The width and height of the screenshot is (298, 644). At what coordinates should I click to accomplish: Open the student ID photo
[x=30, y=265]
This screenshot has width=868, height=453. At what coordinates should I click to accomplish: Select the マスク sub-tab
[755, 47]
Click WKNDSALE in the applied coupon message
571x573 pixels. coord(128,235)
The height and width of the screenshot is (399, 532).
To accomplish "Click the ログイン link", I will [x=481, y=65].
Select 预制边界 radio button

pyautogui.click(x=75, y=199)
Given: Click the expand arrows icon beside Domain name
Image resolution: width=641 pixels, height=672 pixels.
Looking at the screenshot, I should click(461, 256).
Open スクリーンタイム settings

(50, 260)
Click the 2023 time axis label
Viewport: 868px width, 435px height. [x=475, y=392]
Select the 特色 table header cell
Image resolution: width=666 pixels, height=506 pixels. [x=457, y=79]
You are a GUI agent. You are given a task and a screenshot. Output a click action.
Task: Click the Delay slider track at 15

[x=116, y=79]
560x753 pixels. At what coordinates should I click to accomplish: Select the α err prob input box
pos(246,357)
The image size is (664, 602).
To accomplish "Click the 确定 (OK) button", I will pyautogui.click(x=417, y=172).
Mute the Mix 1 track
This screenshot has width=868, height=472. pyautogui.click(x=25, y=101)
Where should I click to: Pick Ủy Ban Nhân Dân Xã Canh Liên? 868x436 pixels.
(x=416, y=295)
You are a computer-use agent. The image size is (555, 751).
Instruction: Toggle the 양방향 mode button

WORK ITEM: The reply should consist of all the records, repeated exactly.

OUTPUT FOR THIS TASK:
The width and height of the screenshot is (298, 644). At what coordinates should I click to accomplish: Open the student ID photo
[x=30, y=265]
This screenshot has width=868, height=453. At what coordinates should I click to accomplish: Select the マスク sub-tab
[755, 47]
Click WKNDSALE in the applied coupon message
571x573 pixels. coord(128,235)
The height and width of the screenshot is (399, 532).
To accomplish "Click the ログイン link", I will [x=481, y=65].
Select 预制边界 radio button

pyautogui.click(x=75, y=199)
Given: Click the expand arrows icon beside Domain name
Image resolution: width=641 pixels, height=672 pixels.
Looking at the screenshot, I should click(461, 256).
Open スクリーンタイム settings

(50, 260)
Click the 2023 time axis label
Viewport: 868px width, 435px height. [x=475, y=392]
Select the 特色 table header cell
Image resolution: width=666 pixels, height=506 pixels. [x=457, y=79]
You are a GUI agent. You are given a task and a screenshot. Output a click action.
Task: Click the Delay slider track at 15

[x=116, y=79]
560x753 pixels. At what coordinates should I click to accomplish: Select the α err prob input box
pos(246,357)
The image size is (664, 602).
To accomplish "Click the 确定 (OK) button", I will pyautogui.click(x=417, y=172).
Mute the Mix 1 track
This screenshot has width=868, height=472. pyautogui.click(x=25, y=101)
Where should I click to: Pick Ủy Ban Nhân Dân Xã Canh Liên? 868x436 pixels.
(x=416, y=295)
You are a computer-use agent. The image size is (555, 751).
Instruction: Toggle the 양방향 mode button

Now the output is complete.